Hilton Barcelona is the first Hilton hotel in Spain. The hotel is located at the Barcelona's main avenue, Avenida Diagonal.

==History==
In the early 70's the mayor of Barcelona was Josep Maria de Porcioles, a clever politician who took full advantage of the construction fever of developmentalism. During his long term (1957 - 1973) he undertook urban projects destined to transform Barcelona into a city that could host a new Universal Exhibition like the one that in 1929 had radically changed the city.
Porcioles believed that for his projects, the city needed more luxury hotels, so he granted a license to the Hilton hotel chain to build a large and modern skyscraper in the heart of the Diagonal. The problem was that the concession was illegal, since it exceeded by 40% the limits indicated by the law for volumetric and building heights.
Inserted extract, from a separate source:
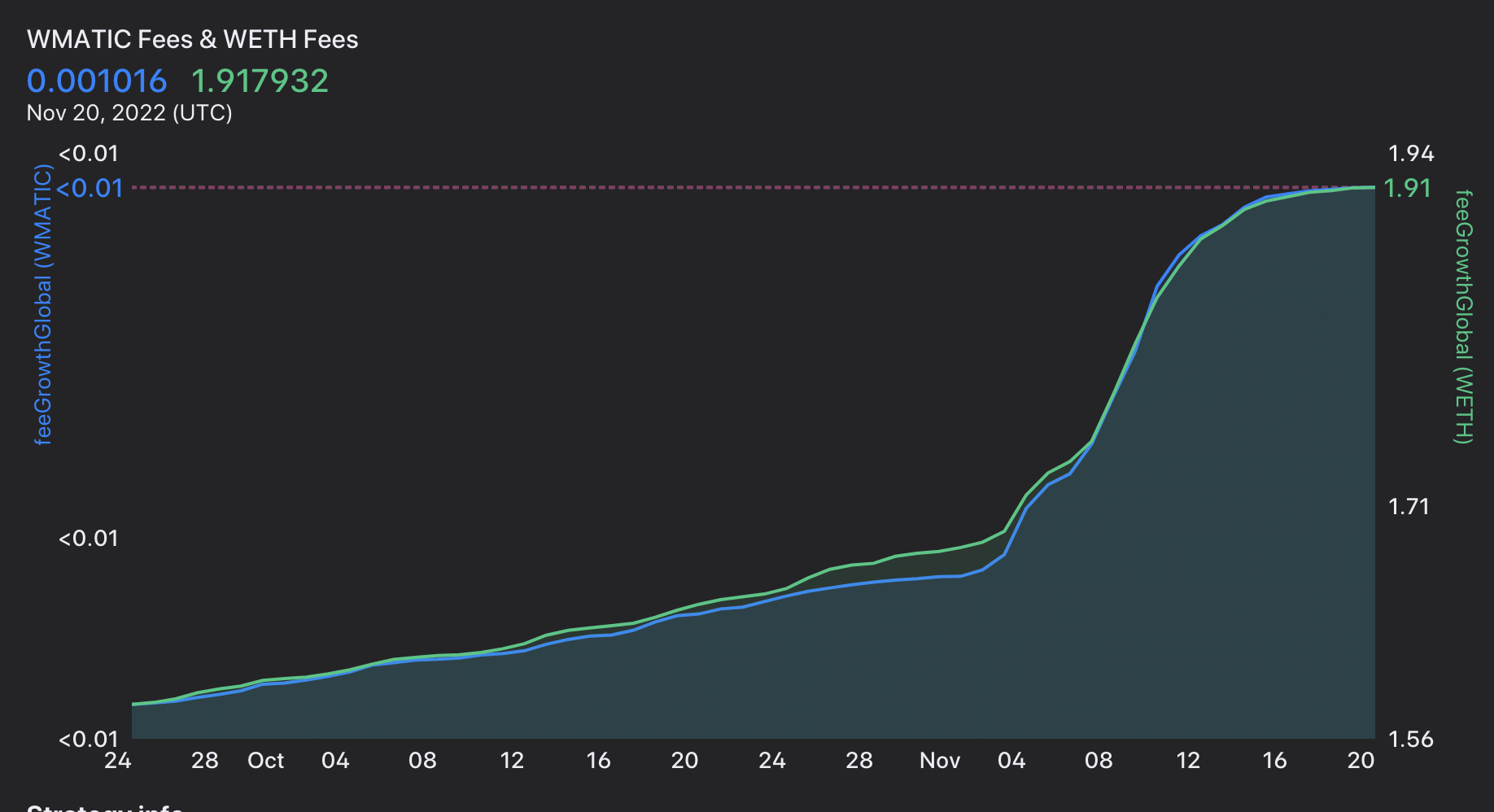Image resolution: width=1494 pixels, height=812 pixels.
Task: Click the final 20 date tick at chart end
Action: coord(1361,761)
The courts ordered Hilton to demolish the excess of the building that was illegal, which meant cutting half a skyscraper and compensating the city with a millionaire amount. The Hilton didn’t do it, and the litigation lasted years, until the Democracy (1980), when an agreement was reached that saved the building.

A private company bought the building and converted it for sanitary uses, the courts accepted the exchange and the Hilton became the Barcelona Hospital. Instead of suites, they had to put in operating rooms, the luxurious halls were replaced by waiting rooms, waiters replaced by nurses and guests by patients.

A few years later, Hilton managed, legally to build another hotel, located just across the road, where the current Hospital was planned.

Finally, in 1990, before Barcelona Olympics, Hilton Barcelona opened as an 11-storey building.

==Building==

Nowadays the hotel has 290 rooms, including 14 suites, it is 45.00m in height and includes 14 floors above ground and 5 more below. Hilton Barcelona has been renovated in 2012 with an investment of 23 million euros and the designer of the renovation in the lobby was the Italian architect and designer Matteo Thun.